[Saved data entries]
'''
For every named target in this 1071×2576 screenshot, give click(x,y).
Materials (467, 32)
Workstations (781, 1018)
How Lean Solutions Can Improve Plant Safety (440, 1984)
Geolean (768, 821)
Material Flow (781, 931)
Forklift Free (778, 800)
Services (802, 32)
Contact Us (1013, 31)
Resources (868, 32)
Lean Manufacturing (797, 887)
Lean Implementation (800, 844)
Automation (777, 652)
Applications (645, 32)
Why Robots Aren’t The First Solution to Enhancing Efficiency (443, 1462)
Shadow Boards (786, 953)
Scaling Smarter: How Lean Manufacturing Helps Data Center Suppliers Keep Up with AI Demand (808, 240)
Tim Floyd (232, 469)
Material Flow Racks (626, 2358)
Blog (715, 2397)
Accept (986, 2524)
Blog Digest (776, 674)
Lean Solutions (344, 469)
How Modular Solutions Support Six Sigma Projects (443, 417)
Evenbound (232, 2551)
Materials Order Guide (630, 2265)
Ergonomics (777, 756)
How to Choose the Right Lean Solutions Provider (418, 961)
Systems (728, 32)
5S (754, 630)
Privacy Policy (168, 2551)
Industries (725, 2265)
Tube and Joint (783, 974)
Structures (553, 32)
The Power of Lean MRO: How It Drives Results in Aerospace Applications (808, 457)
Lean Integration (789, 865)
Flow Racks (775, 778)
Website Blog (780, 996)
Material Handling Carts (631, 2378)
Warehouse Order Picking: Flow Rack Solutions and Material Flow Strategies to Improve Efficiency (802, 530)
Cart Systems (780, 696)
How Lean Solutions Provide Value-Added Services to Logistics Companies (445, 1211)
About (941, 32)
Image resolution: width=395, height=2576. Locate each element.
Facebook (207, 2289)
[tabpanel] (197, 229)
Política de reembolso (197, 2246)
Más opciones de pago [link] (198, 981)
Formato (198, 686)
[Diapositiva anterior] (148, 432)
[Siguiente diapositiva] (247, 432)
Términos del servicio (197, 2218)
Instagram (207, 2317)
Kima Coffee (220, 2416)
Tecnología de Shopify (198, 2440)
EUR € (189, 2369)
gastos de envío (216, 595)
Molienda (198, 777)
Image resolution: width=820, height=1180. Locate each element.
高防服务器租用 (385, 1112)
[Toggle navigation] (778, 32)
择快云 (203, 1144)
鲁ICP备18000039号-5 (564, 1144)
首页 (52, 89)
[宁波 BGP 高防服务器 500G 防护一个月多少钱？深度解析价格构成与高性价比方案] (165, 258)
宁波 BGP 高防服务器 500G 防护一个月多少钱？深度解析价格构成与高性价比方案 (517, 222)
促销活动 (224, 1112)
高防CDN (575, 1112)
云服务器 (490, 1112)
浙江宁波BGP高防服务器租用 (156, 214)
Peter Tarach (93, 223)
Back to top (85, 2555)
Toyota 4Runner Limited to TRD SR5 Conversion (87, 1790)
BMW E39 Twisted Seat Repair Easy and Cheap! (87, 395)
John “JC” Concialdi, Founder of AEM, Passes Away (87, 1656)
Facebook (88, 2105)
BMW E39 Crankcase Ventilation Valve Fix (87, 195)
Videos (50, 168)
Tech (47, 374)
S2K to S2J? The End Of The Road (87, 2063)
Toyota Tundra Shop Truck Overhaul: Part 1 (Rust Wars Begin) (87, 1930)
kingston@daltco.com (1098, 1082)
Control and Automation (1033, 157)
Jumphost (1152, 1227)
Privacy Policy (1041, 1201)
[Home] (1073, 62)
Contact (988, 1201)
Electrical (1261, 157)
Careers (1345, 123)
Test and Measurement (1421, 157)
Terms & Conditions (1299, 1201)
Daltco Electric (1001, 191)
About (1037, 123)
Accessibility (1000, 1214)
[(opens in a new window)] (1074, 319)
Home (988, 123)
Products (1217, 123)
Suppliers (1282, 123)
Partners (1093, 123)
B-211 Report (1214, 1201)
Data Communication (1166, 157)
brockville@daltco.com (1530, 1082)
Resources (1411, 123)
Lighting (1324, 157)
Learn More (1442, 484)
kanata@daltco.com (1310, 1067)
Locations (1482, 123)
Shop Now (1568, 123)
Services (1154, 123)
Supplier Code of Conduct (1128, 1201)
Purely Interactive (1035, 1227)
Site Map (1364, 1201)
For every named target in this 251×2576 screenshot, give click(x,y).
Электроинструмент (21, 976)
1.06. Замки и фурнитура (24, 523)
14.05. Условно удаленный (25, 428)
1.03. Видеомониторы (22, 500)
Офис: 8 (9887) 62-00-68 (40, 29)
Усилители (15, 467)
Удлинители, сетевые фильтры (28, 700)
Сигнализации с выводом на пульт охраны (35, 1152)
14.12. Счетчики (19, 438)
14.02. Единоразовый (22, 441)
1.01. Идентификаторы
'''
From the line containing "高防CDN (575, 1112)" to the final line of the data above, transcribe every line exactly and nothing more.

Expected answer
高防CDN (575, 1112)
云服务器 (490, 1112)
浙江宁波BGP高防服务器租用 (156, 214)
Peter Tarach (93, 223)
Back to top (85, 2555)
Toyota 4Runner Limited to TRD SR5 Conversion (87, 1790)
BMW E39 Twisted Seat Repair Easy and Cheap! (87, 395)
John “JC” Concialdi, Founder of AEM, Passes Away (87, 1656)
Facebook (88, 2105)
BMW E39 Crankcase Ventilation Valve Fix (87, 195)
Videos (50, 168)
Tech (47, 374)
S2K to S2J? The End Of The Road (87, 2063)
Toyota Tundra Shop Truck Overhaul: Part 1 (Rust Wars Begin) (87, 1930)
kingston@daltco.com (1098, 1082)
Control and Automation (1033, 157)
Jumphost (1152, 1227)
Privacy Policy (1041, 1201)
[Home] (1073, 62)
Contact (988, 1201)
Electrical (1261, 157)
Careers (1345, 123)
Test and Measurement (1421, 157)
Terms & Conditions (1299, 1201)
Daltco Electric (1001, 191)
About (1037, 123)
Accessibility (1000, 1214)
[(opens in a new window)] (1074, 319)
Home (988, 123)
Products (1217, 123)
Suppliers (1282, 123)
Partners (1093, 123)
B-211 Report (1214, 1201)
Data Communication (1166, 157)
brockville@daltco.com (1530, 1082)
Resources (1411, 123)
Lighting (1324, 157)
Learn More (1442, 484)
kanata@daltco.com (1310, 1067)
Locations (1482, 123)
Shop Now (1568, 123)
Services (1154, 123)
Supplier Code of Conduct (1128, 1201)
Purely Interactive (1035, 1227)
Site Map (1364, 1201)
For every named target in this 251×2576 screenshot, give click(x,y).
Электроинструмент (21, 976)
1.06. Замки и фурнитура (24, 523)
14.05. Условно удаленный (25, 428)
1.03. Видеомониторы (22, 500)
Офис: 8 (9887) 62-00-68 (40, 29)
Усилители (15, 467)
Удлинители, сетевые фильтры (28, 700)
Сигнализации с выводом на пульт охраны (35, 1152)
14.12. Счетчики (19, 438)
14.02. Единоразовый (22, 441)
1.01. Идентификаторы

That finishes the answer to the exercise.